Bien sûr, il ne s’agissait là que d’un fil conduc­teur pour aider l’expression de tous.

Atelier des « jeunes Parkinsoniens »

Regrou­pant une douzaine de malades de moins de 10 ans, il a permis l’expression, souvent tein­tée d’émotion, de nouveaux arri­vants qui, pour bon nombre d’entre eux, ont encore une acti­vité professionnelle.

Ce qui les a frap­pés, tous, c’est l’annonce brutale du diag­nos­tic arri­vant après des recherches souvent longues des causes de leurs handi­caps (douleurs des arti­cu­la­tions, diffi­cul­tés à écrire ou à se mouvoir, etc…).

Le méde­cin, sans doute par mécon­nais­sance ou par diffi­culté à trou­ver l’expression juste, n’hésite pas à annon­cer sans précau­tion parti­cu­lière – c’est du moins ce que les malades disent – le diag­nos­tic qui « condamne » !

Certes, il est néces­saire d’utiliser les mots justes – l’un des parti­ci­pants faisait état, au contraire et à son grand regret, de l’absence d’information – mais il faut aussi savoir tout ce que cela provoque comme traumatismes :
 — Qu’est ce qu’on fait de cette information ?
 — Que va-​t-​on devenir ?
 — Quelles évolu­tions pour la mala­die et le malade ?
 — Que dire à ses proches ? A son entou­rage ? A son employeur ?

Tous disent avoir vécu une période plus ou moins longue de « dépres­sion », de « refus d’admettre ». C’est le « trou noir », l’impression de « destruction ».

Suivant l’expression de plusieurs, il est diffi­cile d’avouer sa mala­die comme s’il s’agissait d’être coupable de cette mala­die vis à vis des autres !

Face à la diffi­culté d’avoir une vie sociale normale – « J’ai l’impression d’avoir une pancarte dans le dos », disait l’un d’eux – l’entourage est très impor­tant, l’aide de quelqu’un indis­pen­sable : il est diffi­cile de vivre seul cette maladie.

Et pour­tant, le regard de l’autre nous rend vulné­rable : on se sent dimi­nué d’autant plus que les symp­tômes sont de plus en plus prégnants.
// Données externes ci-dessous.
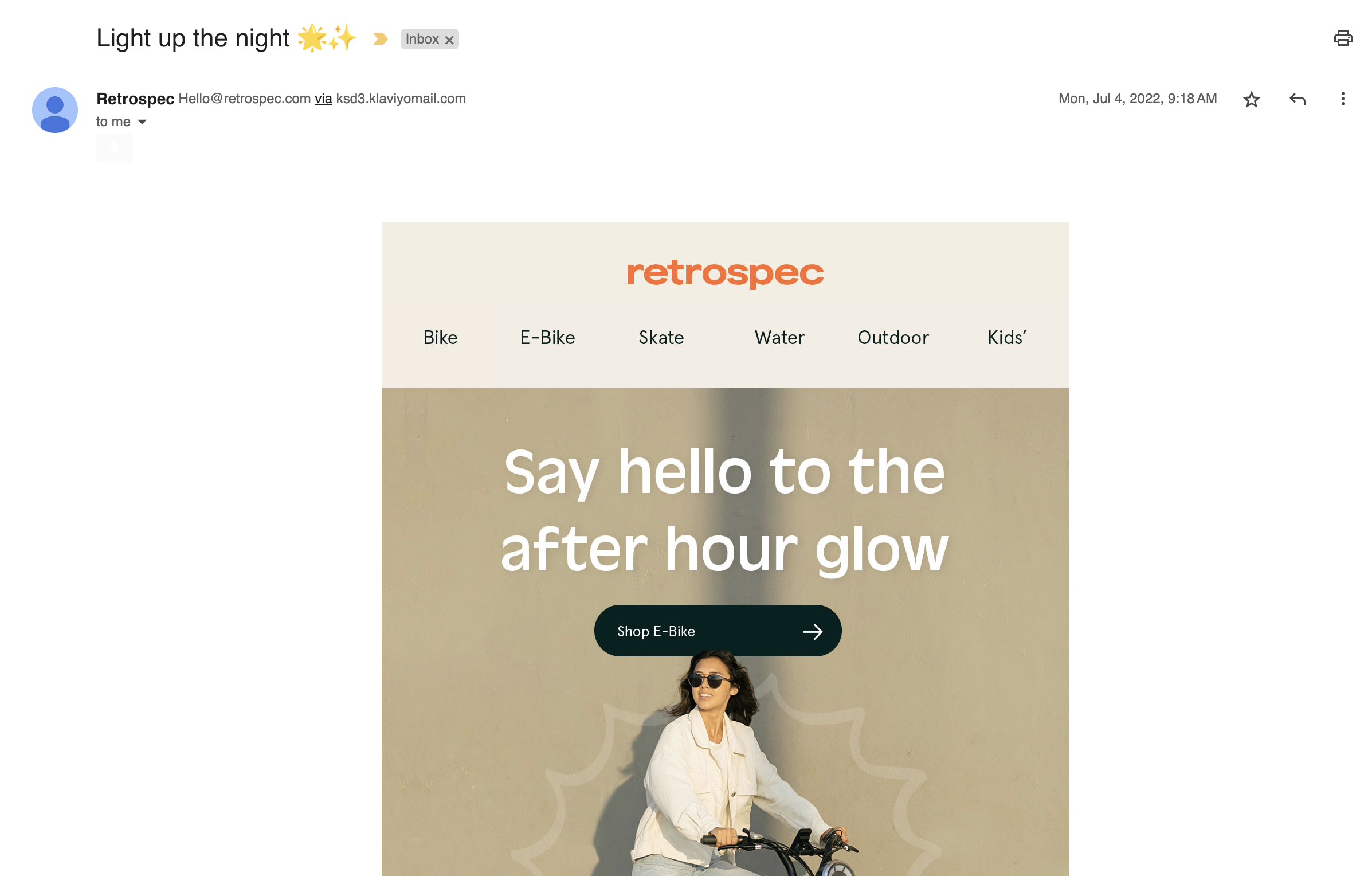Reply using the arrow icon
This screenshot has height=876, width=1372.
coord(1297,99)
Ils sont inter­pré­tés par la société de manière incor­recte : alcoo­lisme, débi­lité, … « Pour être mieux perçu, je prends ma canne ! »

Atelier des accom­pa­gnants des « jeunes »
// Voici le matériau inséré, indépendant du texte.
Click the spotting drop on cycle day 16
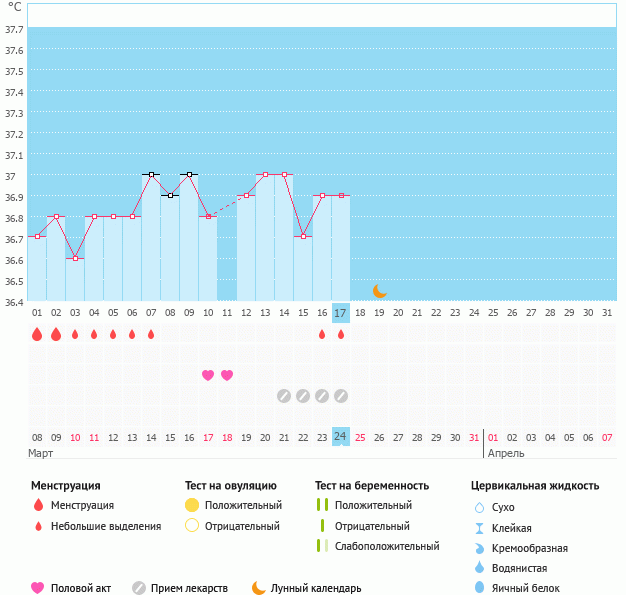This screenshot has height=595, width=626. tap(322, 334)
Leur premier constat fait état d’une majo­rité très impor­tante de femmes, épouses ou compagnes, comme s’il y avait plus d’hommes touchés que de femmes ! Pour­tant les statis­tiques ne vont pas dans ce sens. Mais peut-​être y a‑t-​il une expli­ca­tion à recher­cher dans la manière des uns et des autres d’aborder la maladie ?
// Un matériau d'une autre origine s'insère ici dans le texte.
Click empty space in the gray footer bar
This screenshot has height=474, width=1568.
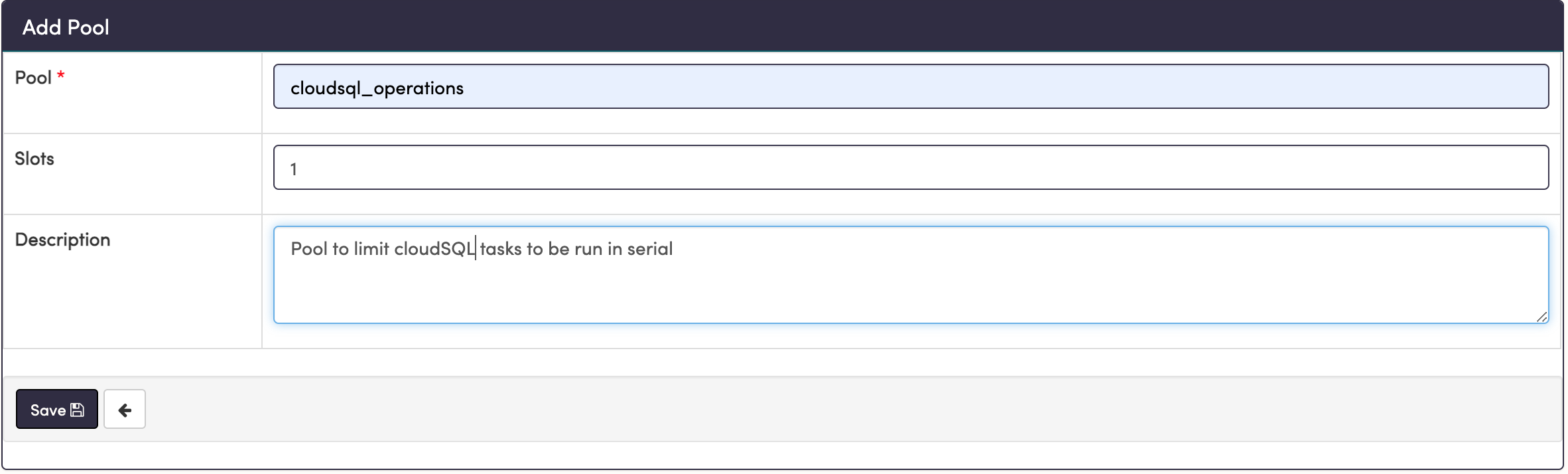point(796,410)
Suivant le carac­tère de chacun, les atti­tudes sont différentes :
 — Certains ont tendance à « s’approprier » la mala­die : « depuis notre maladie ! »
 — D’autre prennent le sujet « mala­die » avec de l’humour, pour se ressourcer.
 — Quelle est notre rôle : sommes-​nous conjointe ou infirmière ?
 — Quelle place person­nelle nous reste-​t-​il dans ce rapport à trois avec « Parkinson » ?

La rela­tion d’amour est indis­pen­sable pour accep­ter, suppor­ter, vivre avec ce compa­gnon supplémentaire.

Il faut que le malade comprenne le besoin de « souf­fler », de « lâcher la bride » de sa compagne : elle a le droit de vivre en dehors.

Pour survivre, on vit le moment présent, au jour le jour. Mais il est aussi indis­pen­sable d’avoir du recul.

Une aide psycho­lo­gique appa­raît indis­pen­sable à certains pour surmon­ter les diffi­cul­tés journalières.

Pour les enfants, la situa­tion est diffi­cile à appré­hen­der : on a du mal à admettre et à voir son parent décli­ner d’autant plus que les enfants sont tour­nés vers l’avenir avec opti­misme alors que le malade est plutôt pessi­miste sur le futur.

Une ques­tion : Être malade ou Avoir la mala­die ? La diffé­rence est impor­tante pour la manière d’appréhender la mala­die et d’accompagner le malade.

Atelier des malades de plus de dix ans.

Le groupe réunis­sait 13 malades égale­ment répar­tis entre hommes et femmes.

Là aussi, est reve­nue la bruta­lité de l’annonce du diag­nos­tic qui reprend les mêmes termes que le groupe des « jeunes » : cela a été vécu comme un trau­ma­tisme et demeure, même plus loin dans le temps, comme une date de rupture.

Il a fallu se proté­ger tant qu’on a pu vis à vis de l’extérieur en parti­cu­lier dans le cadre professionnel.

A quoi ça sert de « dire » puisque ça se voit ?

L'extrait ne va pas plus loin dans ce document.